The UN’s nuclear watchdog says it will send a team to inspect two sites in Ukraine at the government’s request.
International Atomic Energy Agency (IAEA) inspectors will examine the sites for signs of “undeclared nuclear activities”, officials said.
The location of the facilities was not announced, but Director-General Rafael Grossi said that one of them was inspected last month.
It comes amid Russian accusations that Kyiv is preparing to use dirty bombs.
The devices contain radioactive material, such as uranium, which is scattered through the air when its conventional explosive detonates. They don’t need to contain highly refined radioactive material, as is used in a nuclear bomb, which makes them cheaper and easier to maneuver.
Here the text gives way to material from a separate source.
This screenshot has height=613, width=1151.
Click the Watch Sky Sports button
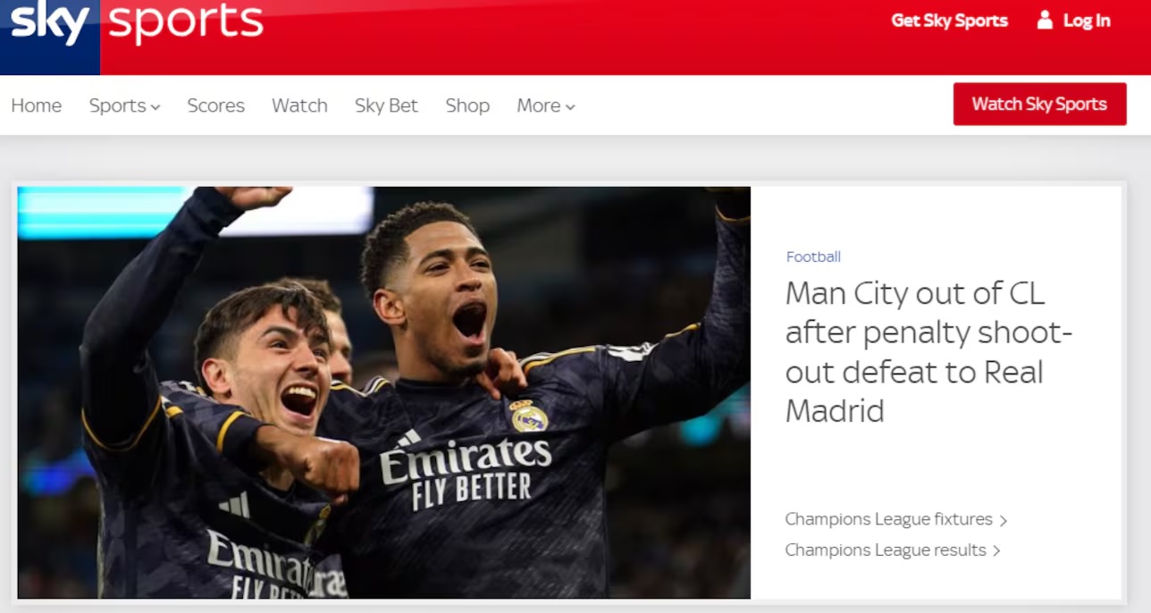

The IAEA said it received an invitation from the Ukrainian government to carry out “verification activities” at two unspecified locations, adding that the agency’s inspectors already visit both sites regularly.
Grossi said the IAEA “inspected one of these locations one month ago and all our findings were consistent with Ukraine’s safeguards declarations.”
“No undeclared nuclear activities or material were found there,” he said.
Ukraine’s invitation to visit the sites appeared to be in response to Russia’s recent allegations that two institutes in Ukraine were involved in preparations to produce a dirty bomb. Moscow has not offered any evidence for the claim.
Russia’s state-run news agency said it had identified two sites – the Eastern Mineral Enrichment Plant in the central Dnipropetrovsk region and the Institute for Nuclear Research in Kyiv – as the locations central to the alleged Ukrainian operation.
Moscow is expected to repeat the allegation during a meeting of the UN’s Security Council on Tuesday. In a letter to UN Secretary-General Antonio Guterres, the Russian representative to the council, Vassily Nebenzia, said his country would “regard the use of the dirty bomb by the Kyiv regime as an act of nuclear terrorism”.
“Our Ministry of Defence has also received information that this provocation can be carried out with the support of Western countries,” Nebenzia wrote in his letter.
Moscow’s allegations have been rejected by Ukraine and its Western allies. In a joint statement on Monday, the US, UK, and French foreign ministers condemned the claims as “transparently false” and said the “world would see through any attempt to use this allegation as a pretext for escalation”.
Meanwhile, Ukrainian President Volodymyr Zelensky said the Russian allegations were clear signs that it was planning its own attack.